This seems to be a pretty basic question for this forum, please bear with me.
Consider that I have $10,000$ measurements, say of the height of $10,000$ people. These height measurements vary from $140$ to $190$ cm. I now define three height-groups: short ($<150$ cm), medium ($150$ to $170$ cm) and tall ($>170$ cm). I can now calculate proportions of those groups in my set of $10,000$ people (eg: “$40\%$ of the people are short, $30\%$ are medium, $30\%$ are tall”).
Now, consider that there is a random error associated with each of the height measurements. By a separate experiment, I concluded that this error distribution is well-approximated by a normal distribution, with a mean of zero and a standard deviation of $10$ cm. That is, the measurers are unbiased, but do make some random errors.
Now, I would like to propagate this estimated error in height measurement to the proportions. That is, I would like to say something like “the percent of short men in $40 ± 3 \%$” ($±$ could be standard error). Is there a theoretical way to go about this problem, rather than resorting to a Monte Carlo simulation?

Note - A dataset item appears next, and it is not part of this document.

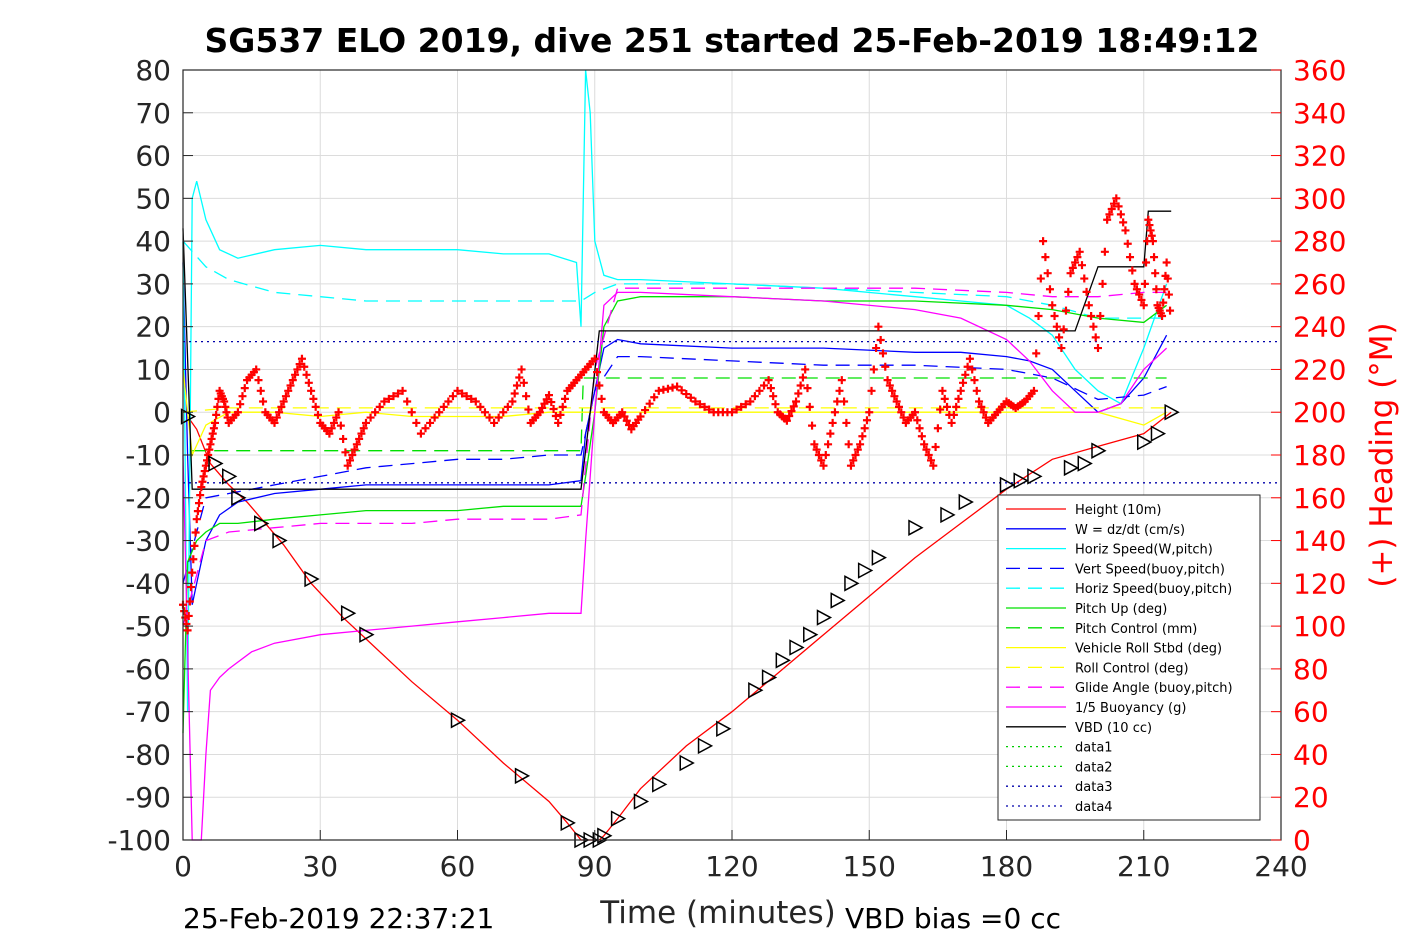 The image size is (1417, 945). I want to click on legend-entry: Pitch Up (deg), so click(1121, 610).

The original data of 10,000 measurements could be described in two ways:
- It is approximated by another normal distribution, of mean 165 cm and a standard deviation of 7.0 cm
- It is described in a programming language data structure context; it is in a R vector, say "origData". Here, I am expecting R code that will take this vector and other inputs (from the question) and give me the standard errors.